According to the findings, doctors and physicians in India are legally obligated to treat patients and respond to any emergency assistance requests. The Motor Vehicles Act, 1988, specifically in Section 134, imposes a duty on the responsible driver in a crash to take reasonable steps to secure medical attention. The section also mandates immediate medical aid or treatment by registered medical practitioners without waiting for procedural formalities unless the injured person or their guardian expresses otherwise.

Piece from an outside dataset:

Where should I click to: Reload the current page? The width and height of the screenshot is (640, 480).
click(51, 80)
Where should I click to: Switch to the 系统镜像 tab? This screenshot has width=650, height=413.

The report also sheds light on the disparities in the quality of care among different government centres. District hospitals often lack trained staff, sufficient infrastructure and consumables. Furthermore, the absence of designated trauma centres and trauma surgeons in India, coupled with undefined roles among specialists, leads to delayed clinical decisions, which jeopardise care to patients, especially those with polytrauma.

Numbers speak

A 2020 report by the Ministry of Home Affairs, Government of India, states that well-established trauma care systems help reduce such deaths by nearly 20-25% and serious disabilities by more than half. The 2020 Vital Statistics of India data released by the Ministry of Home Affairs, Government of India, states that approximately 45% of the fatalities registered during the year, amounting to 36.5 lakh people, had received no medical attention.

The report further states “SaveLIFE Foundation has demonstrated that by helping governments target and diagnose dangerous roads [by] using compelling evidence and providing a set of proven solutions to fix them, roads become safer... Ourefforts have already led to India’s first Good Samaritan law and an average 40% reduction in deaths across multiple highways in India

The report recommends several actions, including the implementation of a Good Samaritan law for all medical emergencies, citizen training programmes, a dedicated universal emergency number and the development of national pre-hospital emergency personnel training standards.